Topluluğa girmek isteyen aday 3 yıl süren bir sınav dönemi geçirirdi. Adaya öncelikle Esseniler gibi yaşamayı öğrenmesi için bir küçük balta, bir peştamal, bir beyaz elbise verilirdi. Bu deneme süresinde aday nefsine hakim olabildiğini gösterebilirse, daha sıkı kurallara uyması istenir ve su ile bir tür arınma ve temizlenme ritüeli yapmaya hak kazanırdı. İzleyen dönemde 2 yıl kadar karakteri ve davranışları gözlenir, ancak bundan sonra uygun görülür ise topluluğa alınırdı.

Giriş (inisiasyon) Töreninde aday;
- Dindar kalacağına,
- İnsanlara adaletli olacağına;
- Kimseye zarar vermeyeceğine;
- Zalimlere karşı savaşacağına;
- Devleti yönetenlere karşı sadık olacağına;
- Yönetim kendisine geçerse baskıcı olmayacağına;
- Emrindekilere karşı bir üstünlük göstergesi olabilecek bir işaret veya farklı giyim ve kuşamı olmayacağına;
- Daima gerçeği arayacağına ve yalancıların hatalarını ortaya çıkarmaya çabalayacağına;
- Kötülüklere karşı ruhunu temiz tutacağına;
- Ölümle tehdit edilse dahi topluluk üyelerinden hiçbir şeyi gizlemeyeceğine ve mezhebin sırlarından hiçbirini diğer insanlara açıklamayacağına;
dair yemin ederdi (16).

Kademeli bir ezoterik derecelendirme sistemine sahip olduğu da eldeki verilere dayandırılmaktadır. Kimi yerde 4 derece olarak belirtilse de daha fazla derece olduğu şeklinde yorumlar da bulunmaktadır.

  • Kurtulanlar,
  • Tövbekarlar, 
  • Fakirler,
  • Gerçekçiler, 
  • Azizler, 
  • Seçilenler.

Sofra da Esseniler için önemli bir kavramdı. Aynı topluluk üyeleri ile sofraya oturmak, tanrıya ulaşma yolunda arınma ve iman seviyesi göstergesi olması nedeniyle önemlidir.

Yemek, bir ibadet ritüleli içinde gerçekleştirilirdi. Sofra ahirette Mesih ile birlikte yapılacak şöleni temsil ediyordu. Güneşin doğuşundan önce dünyevi hiçbir söz edilmez, dua edilirdi. Güneş doğduktan sonra, herkes işinin başına geçerdi.

Öğlene doğru, su ile temizlendikten sonra elbiselerini değiştirir birlikte yemek üzere toplanırlardı. Öğle ve akşam iki defa yemek yenirdi. Yemeğin başında ve yemekten sonra üstad, dua ederdi. Yemek oldukça mütevazı olurdu. Yemekten sonra tekrar eski elbiselerini giyer ve işlerinin başına dönerlerdi.

Baş Üstadın yönetiminde bir Konsey topluluğu idare ederdi. Topluluk Hz. Musa öğretisine sıkı sıkıya bağlı olup bunu değiştiren, bozan ruhban sınıfa karşı dini en doğru hali ile algılamak ve onu korumak için çaba göstermektedir. Bu bağlamda dini gerçeği orijinaline sadık kalarak anlamak ve gerçekte verilen mesajı anlayıp iletmek için ezoterik yöntemi kullanmış oldukları ileri sürülebilir.

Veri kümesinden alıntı
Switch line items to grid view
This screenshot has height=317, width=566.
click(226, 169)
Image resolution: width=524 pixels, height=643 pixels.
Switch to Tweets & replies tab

- Verilen Görev 1 -
Kayıtlarda "Image resolution: width=524" ifadesinin geçtiği satırdan başlayarak kayıtların sonuna kadar uzanan satırları, iki uç da dahil olmak üzere, olduğu gibi yeniden yazın.
- Verilen Görev 2 -
Esseniler topluluğunu anlatan metni, son cümlesinin ardından devam ettirin.
Kayıtlar metinle hiçbir bağlantı taşımaz.

- Yanıt 1 -
Image resolution: width=524 pixels, height=643 pixels.
Switch to Tweets & replies tab

- Yanıt 2 -
Cezalandırma yöntemleri de ilginçtir. Büyük günah işleyenler topluluktan uzaklaştırılırlar. Böylelerinin diğer insanlardan yiyecek alması yasaktır. Son derece zor şartlarda ot yiyerek zayıf düşen bu eski üyeler bu şekilde bir deri bir kemik kalır ve böyle ölürlerdi. Kimi zaman yeterince çektiği düşünülen üyeler tam son nefeslerini verecekleri zaman yeniden gruba kabul edilir ve cezalarını çekmiş olarak hayatlarına devam edebilirlerdi.

Essenilerin ana doktrinleri “sevgi” olarak nitelenebilir. Bu sevgi Tanrıyı Sevmek, Erdemi Sevmek ve İnsanları sevmek şeklinde bir tanıdık üçlü yapı (teslis) olarak karşımıza çıkar (17).

Yeni üyelerin kıdemliler karşısında durumları çok düşüktü. Yanlışlıkla bir yeni üye kıdemli bir üyeye dokunursa kıdemli üye kendisine kirli biri dokunmuşçasına arınıp temizlenmek için yıkanırdı. Günümüz için tanıdık bir Obsesif Kompülsif Bozukluk böyle davranışlara sebep olmuş olabilir mi? Belki.

Essenilerin Hayat Tarzları
Yine şüpheli 1. Yüzyıl tarihçimiz Josephus’un anlatımıyla Esseniler tarım ve el sanatları ile üretim yapıyor, bunu topluluk içerisinde paylaşıyorlardı. Bir tür komün ya da manastır hayatı olarak yorumlanabilecek bu yaşam şeklinde mallar ortak olarak kullanılıyor ve az ile yetinmek esas kabul ediliyordu. Tevrat hükümlerine göre yaşam esastı.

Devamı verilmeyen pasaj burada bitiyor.